** START OF Records **

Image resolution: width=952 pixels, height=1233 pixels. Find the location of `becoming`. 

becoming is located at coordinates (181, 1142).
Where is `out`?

** END OF Records **
** START OF Records **

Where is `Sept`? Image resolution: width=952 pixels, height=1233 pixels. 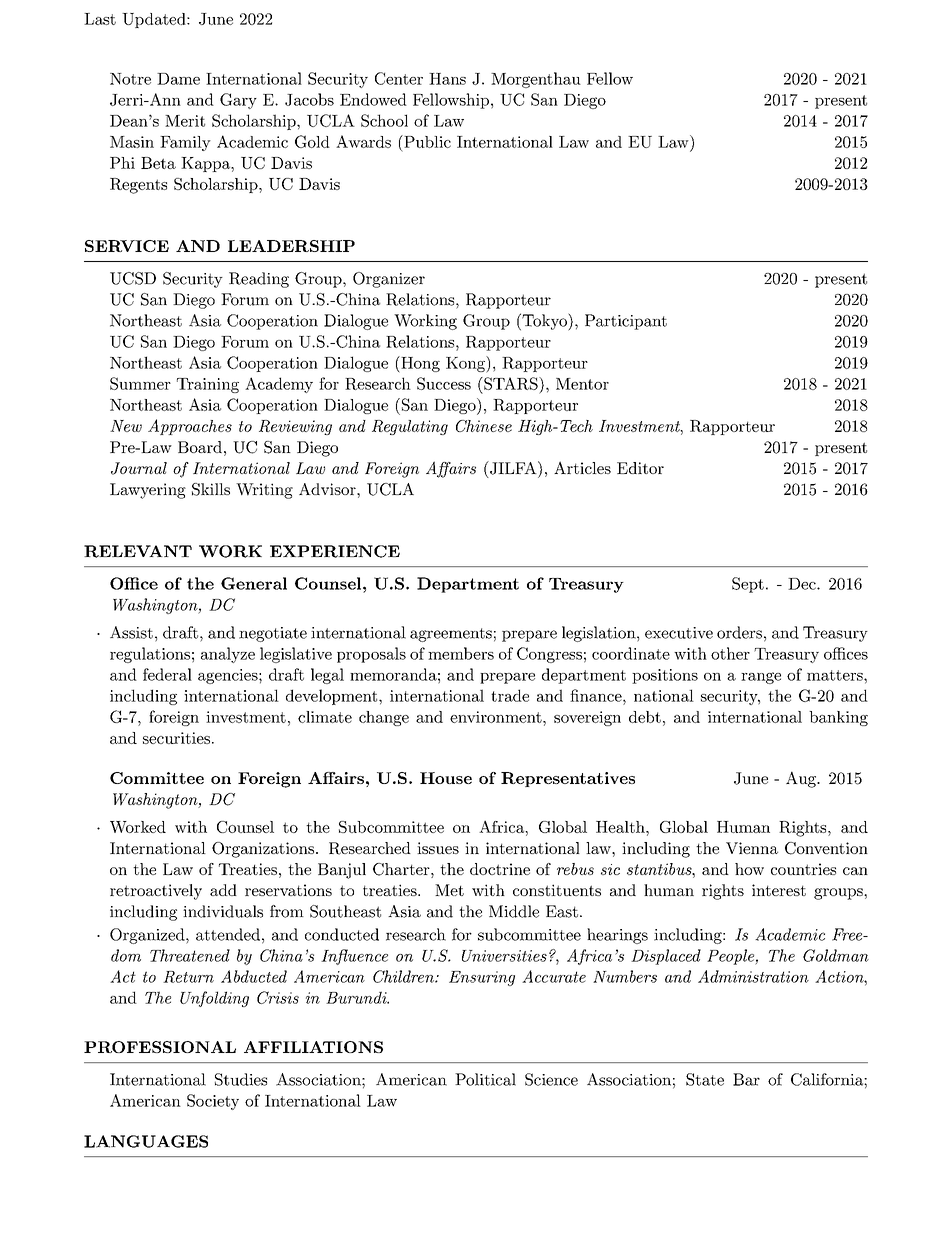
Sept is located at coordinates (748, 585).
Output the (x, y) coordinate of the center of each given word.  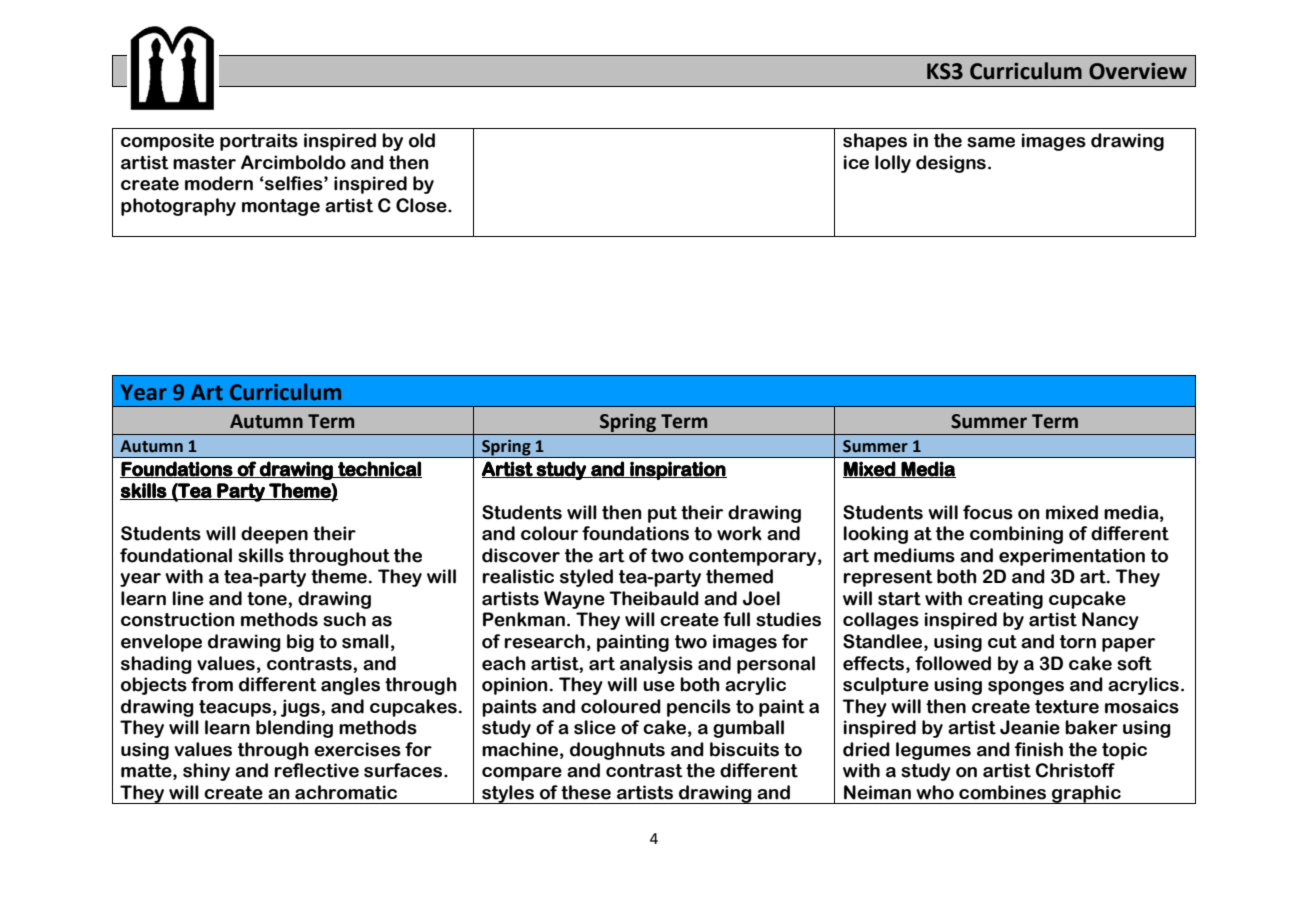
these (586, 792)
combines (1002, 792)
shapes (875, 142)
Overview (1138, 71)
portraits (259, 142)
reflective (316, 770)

** END OF Records **
** START OF Records **

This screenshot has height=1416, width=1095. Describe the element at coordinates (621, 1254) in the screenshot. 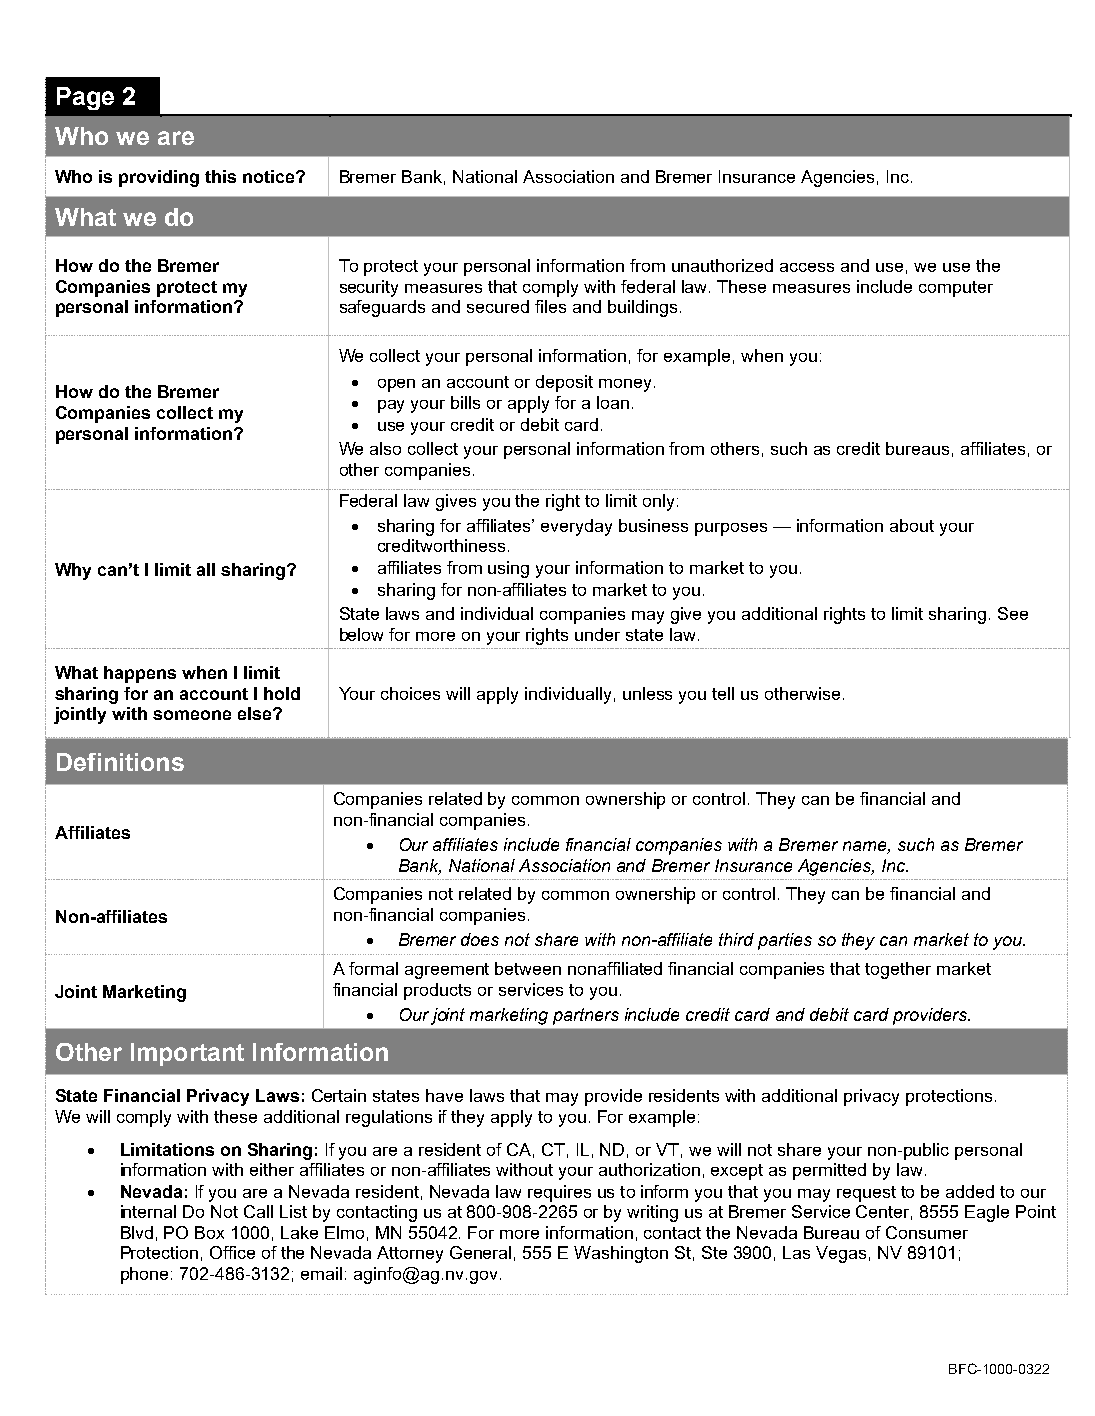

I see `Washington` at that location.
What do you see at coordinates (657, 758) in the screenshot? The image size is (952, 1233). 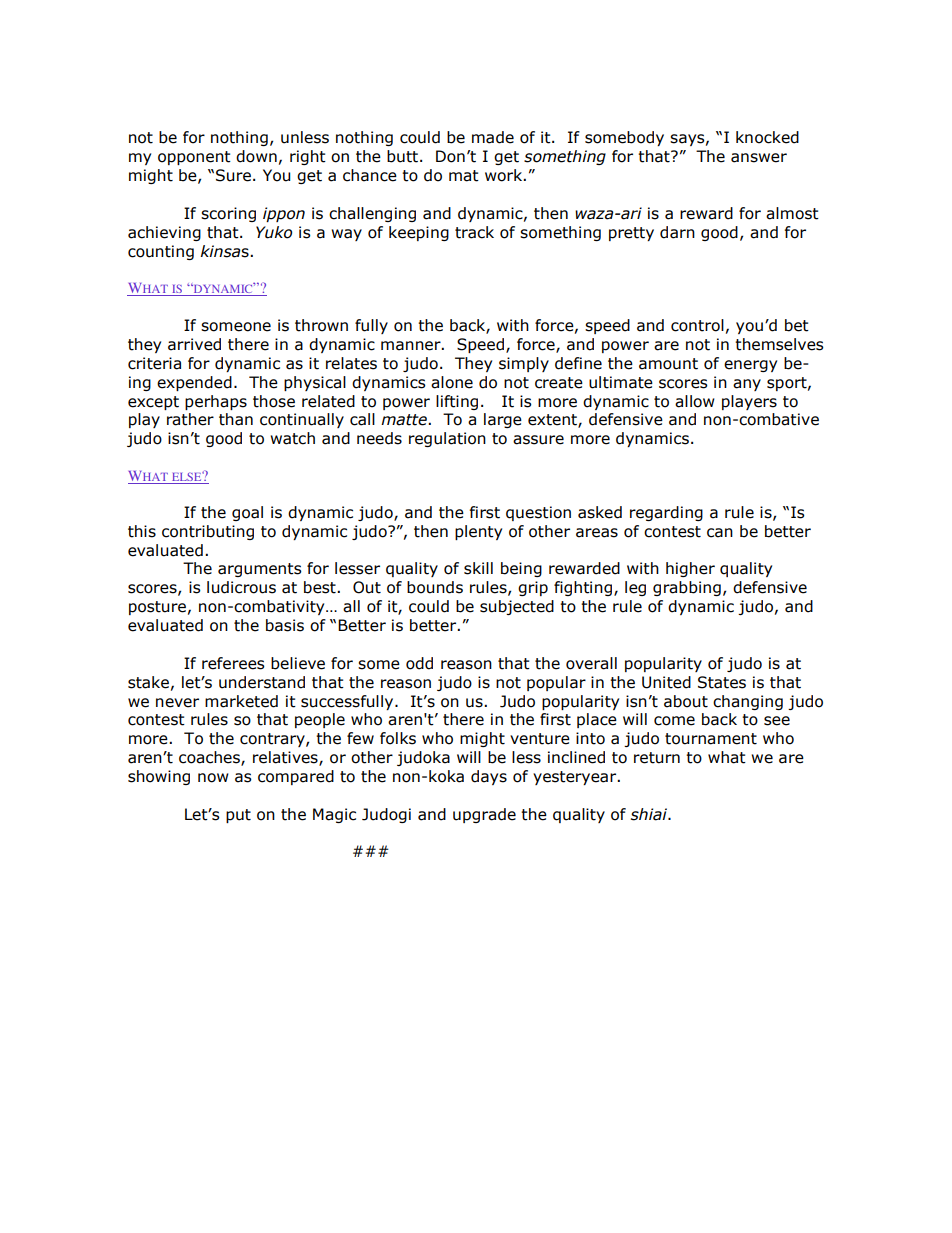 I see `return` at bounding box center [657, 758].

** END OF Records **

Update the data that begins at the line containing "Output the (x, y)" and stops after the line containing "reflective (316, 770)", replacing "portraits" with "landscapes" and leaving everything else as it is. Give only those lines, without the pictures.

Output the (x, y) coordinate of the center of each given word.  
these (586, 792)
combines (1002, 792)
shapes (875, 142)
Overview (1138, 71)
landscapes (259, 142)
reflective (316, 770)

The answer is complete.